- [WHAT NEEDS TO BE DONE]: Pick out all lines of the entries that include the word "level" and copy them.

▬▬▬▬▬▬

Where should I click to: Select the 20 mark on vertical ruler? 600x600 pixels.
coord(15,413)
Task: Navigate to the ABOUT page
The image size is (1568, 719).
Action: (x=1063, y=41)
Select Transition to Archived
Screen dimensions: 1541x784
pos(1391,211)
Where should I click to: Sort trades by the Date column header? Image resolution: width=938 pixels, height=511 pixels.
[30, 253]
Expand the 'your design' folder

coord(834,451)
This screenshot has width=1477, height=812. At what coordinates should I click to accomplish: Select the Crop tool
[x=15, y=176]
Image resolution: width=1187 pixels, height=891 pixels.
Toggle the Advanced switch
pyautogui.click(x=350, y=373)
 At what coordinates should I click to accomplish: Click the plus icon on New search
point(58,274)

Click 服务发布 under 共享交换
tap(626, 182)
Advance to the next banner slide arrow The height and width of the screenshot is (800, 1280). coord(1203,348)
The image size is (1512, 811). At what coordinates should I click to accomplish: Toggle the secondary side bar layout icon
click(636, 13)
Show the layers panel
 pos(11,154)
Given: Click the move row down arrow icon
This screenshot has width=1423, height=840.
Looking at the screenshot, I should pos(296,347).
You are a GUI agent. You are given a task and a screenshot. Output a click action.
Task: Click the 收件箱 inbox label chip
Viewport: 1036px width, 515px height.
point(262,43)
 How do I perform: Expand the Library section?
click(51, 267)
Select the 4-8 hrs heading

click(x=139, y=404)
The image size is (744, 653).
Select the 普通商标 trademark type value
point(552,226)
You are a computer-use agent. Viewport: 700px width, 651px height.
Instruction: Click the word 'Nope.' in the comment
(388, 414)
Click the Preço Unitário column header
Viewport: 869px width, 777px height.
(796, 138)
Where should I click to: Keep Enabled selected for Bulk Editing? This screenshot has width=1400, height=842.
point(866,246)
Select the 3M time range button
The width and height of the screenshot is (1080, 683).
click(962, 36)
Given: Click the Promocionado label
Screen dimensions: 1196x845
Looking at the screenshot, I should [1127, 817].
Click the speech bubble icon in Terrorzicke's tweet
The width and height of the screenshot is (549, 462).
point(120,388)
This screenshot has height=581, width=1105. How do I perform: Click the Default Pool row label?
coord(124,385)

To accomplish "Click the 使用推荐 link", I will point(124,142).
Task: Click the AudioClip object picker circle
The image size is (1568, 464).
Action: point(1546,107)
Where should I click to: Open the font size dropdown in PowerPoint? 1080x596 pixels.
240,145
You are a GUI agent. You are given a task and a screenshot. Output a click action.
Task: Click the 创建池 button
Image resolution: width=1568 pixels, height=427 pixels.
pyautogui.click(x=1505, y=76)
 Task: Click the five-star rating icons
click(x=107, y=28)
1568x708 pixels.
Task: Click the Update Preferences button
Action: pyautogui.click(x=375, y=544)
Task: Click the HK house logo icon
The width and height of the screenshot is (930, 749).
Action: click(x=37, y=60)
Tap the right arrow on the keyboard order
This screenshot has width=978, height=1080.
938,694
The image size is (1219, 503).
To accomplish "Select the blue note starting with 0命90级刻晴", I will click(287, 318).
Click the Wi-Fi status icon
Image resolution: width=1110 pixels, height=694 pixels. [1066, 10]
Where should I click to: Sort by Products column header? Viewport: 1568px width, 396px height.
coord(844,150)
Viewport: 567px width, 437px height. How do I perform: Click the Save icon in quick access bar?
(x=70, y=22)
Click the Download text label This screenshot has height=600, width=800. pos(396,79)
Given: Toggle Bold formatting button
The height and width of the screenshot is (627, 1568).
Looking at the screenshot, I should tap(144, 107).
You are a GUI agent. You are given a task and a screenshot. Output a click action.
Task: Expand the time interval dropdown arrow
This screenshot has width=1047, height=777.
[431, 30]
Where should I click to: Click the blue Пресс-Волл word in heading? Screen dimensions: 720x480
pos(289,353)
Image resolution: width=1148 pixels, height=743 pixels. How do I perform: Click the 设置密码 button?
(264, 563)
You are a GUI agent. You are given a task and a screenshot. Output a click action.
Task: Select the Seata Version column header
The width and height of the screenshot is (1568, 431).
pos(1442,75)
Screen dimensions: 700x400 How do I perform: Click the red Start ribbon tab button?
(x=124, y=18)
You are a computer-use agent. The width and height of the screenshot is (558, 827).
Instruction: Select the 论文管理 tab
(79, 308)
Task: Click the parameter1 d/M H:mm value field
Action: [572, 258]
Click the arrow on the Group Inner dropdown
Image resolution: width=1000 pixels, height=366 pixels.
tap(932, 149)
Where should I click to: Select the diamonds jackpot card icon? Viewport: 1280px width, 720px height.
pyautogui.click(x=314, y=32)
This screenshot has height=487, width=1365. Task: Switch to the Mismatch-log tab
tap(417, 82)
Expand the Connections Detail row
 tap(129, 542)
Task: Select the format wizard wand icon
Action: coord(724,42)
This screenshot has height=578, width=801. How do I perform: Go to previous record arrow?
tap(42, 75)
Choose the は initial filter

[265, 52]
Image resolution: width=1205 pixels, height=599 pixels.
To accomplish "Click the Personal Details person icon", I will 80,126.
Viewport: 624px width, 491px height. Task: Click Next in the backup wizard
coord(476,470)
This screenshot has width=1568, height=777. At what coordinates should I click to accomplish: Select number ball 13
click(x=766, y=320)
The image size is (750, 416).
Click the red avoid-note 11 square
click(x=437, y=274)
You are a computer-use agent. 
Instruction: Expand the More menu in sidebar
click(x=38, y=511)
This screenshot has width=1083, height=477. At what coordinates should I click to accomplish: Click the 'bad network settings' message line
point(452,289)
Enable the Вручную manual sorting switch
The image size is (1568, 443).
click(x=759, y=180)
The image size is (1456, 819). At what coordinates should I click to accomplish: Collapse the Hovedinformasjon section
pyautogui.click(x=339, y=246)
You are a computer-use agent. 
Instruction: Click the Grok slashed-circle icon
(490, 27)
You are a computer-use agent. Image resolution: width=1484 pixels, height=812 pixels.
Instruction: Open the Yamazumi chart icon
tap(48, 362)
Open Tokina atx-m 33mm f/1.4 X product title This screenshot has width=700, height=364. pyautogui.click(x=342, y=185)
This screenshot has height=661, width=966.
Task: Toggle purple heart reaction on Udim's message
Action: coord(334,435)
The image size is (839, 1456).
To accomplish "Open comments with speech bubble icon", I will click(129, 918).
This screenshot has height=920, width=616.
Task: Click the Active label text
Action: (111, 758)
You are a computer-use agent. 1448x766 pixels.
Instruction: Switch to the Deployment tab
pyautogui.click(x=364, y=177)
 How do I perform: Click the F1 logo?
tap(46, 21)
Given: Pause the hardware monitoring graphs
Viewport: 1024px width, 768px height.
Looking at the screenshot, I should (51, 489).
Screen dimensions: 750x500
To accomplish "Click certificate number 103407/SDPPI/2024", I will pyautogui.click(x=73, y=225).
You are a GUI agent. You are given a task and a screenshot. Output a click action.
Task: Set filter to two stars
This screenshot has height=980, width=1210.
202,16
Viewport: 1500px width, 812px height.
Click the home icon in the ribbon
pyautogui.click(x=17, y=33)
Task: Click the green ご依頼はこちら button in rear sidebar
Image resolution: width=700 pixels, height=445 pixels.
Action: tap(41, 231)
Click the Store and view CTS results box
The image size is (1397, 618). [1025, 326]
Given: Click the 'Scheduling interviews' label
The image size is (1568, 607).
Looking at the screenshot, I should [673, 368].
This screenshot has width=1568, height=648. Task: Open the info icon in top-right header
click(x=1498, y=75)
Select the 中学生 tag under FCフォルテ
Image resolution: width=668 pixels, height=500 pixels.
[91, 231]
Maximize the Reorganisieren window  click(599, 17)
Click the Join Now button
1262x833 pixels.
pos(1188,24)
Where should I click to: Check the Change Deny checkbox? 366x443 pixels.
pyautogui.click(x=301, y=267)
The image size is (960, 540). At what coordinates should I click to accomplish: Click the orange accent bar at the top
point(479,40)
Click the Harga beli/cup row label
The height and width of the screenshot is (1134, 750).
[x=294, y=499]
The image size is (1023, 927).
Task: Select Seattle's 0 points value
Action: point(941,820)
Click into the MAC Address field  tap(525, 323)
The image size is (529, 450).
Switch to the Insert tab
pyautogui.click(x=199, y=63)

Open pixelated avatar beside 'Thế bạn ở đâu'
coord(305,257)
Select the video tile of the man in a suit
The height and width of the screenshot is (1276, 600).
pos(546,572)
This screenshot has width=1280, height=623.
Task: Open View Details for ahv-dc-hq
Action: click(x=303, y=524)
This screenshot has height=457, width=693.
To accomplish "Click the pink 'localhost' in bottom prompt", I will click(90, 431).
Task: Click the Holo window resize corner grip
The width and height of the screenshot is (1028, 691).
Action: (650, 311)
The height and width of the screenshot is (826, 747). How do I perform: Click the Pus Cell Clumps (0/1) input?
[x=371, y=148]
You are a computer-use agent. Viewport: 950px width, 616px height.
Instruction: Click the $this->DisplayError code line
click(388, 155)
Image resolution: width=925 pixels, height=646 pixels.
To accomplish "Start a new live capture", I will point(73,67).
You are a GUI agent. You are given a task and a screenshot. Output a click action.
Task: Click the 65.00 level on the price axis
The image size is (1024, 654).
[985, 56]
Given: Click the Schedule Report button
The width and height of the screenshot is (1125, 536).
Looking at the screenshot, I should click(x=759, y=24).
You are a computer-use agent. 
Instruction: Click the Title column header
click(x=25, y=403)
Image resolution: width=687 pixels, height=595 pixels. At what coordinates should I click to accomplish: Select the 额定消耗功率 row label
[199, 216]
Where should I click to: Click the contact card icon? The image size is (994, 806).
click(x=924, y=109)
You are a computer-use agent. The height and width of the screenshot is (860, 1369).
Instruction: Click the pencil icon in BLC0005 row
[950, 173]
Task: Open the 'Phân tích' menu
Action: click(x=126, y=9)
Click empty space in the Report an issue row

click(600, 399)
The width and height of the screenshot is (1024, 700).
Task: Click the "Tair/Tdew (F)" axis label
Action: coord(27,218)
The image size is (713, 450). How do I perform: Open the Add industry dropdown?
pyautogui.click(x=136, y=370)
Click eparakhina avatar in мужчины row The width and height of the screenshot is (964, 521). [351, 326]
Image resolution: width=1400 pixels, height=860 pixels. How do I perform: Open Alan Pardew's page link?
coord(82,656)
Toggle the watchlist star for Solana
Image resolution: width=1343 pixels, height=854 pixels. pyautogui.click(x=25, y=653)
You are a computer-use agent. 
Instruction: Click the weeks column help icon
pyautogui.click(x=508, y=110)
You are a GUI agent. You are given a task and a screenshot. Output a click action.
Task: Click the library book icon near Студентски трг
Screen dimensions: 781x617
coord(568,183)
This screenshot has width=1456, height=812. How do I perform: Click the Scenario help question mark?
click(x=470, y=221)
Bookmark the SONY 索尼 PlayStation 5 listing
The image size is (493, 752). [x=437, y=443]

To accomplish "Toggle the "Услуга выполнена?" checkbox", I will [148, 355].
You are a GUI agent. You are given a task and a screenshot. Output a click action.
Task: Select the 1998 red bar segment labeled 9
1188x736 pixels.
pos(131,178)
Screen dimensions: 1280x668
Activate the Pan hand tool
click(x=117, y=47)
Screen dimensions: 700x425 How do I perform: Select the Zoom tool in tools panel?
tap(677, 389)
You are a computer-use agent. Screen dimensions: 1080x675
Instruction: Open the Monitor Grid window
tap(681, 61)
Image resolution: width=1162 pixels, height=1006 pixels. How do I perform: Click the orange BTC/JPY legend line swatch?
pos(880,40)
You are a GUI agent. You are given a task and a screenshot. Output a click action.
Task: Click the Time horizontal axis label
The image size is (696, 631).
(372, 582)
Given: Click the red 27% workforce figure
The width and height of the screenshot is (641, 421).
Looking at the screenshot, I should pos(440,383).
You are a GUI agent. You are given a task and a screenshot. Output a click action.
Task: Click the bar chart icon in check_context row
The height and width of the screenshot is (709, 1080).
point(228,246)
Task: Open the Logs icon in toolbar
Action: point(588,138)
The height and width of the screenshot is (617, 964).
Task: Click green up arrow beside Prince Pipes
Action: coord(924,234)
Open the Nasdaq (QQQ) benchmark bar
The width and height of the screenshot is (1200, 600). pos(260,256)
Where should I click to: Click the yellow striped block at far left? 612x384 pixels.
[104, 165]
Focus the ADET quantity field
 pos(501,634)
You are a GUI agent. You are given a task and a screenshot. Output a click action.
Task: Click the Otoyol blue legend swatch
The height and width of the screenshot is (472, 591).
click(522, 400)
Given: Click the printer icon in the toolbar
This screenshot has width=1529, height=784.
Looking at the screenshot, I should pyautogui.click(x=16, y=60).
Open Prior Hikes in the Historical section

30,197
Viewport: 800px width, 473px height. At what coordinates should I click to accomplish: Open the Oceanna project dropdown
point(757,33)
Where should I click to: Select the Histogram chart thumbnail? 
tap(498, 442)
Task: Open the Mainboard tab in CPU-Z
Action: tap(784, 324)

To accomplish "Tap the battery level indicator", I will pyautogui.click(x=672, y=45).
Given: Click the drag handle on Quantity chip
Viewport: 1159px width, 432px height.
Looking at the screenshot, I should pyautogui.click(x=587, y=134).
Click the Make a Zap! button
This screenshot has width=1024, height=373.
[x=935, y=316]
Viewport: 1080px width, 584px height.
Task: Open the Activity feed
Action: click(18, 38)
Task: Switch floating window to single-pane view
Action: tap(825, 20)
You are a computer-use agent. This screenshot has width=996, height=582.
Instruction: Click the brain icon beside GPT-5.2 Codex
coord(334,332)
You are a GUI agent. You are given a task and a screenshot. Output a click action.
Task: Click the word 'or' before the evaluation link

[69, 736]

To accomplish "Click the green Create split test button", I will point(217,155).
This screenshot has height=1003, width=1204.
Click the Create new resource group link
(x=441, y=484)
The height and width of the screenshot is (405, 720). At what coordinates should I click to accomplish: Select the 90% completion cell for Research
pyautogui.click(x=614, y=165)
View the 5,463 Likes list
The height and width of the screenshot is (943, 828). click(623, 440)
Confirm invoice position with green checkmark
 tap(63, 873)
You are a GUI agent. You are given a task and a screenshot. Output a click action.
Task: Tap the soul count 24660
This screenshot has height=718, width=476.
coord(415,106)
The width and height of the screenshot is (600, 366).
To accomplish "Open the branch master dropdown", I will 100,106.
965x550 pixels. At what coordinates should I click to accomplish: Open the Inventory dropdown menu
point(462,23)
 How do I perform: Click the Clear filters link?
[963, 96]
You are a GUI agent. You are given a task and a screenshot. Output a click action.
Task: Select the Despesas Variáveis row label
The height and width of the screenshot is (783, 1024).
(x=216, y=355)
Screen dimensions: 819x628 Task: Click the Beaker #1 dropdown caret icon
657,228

▬▬▬▬▬▬

- [REPLY]:
Task: Click the 65.00 level on the price axis
To accomplish "Tap the battery level indicator", I will pyautogui.click(x=672, y=45).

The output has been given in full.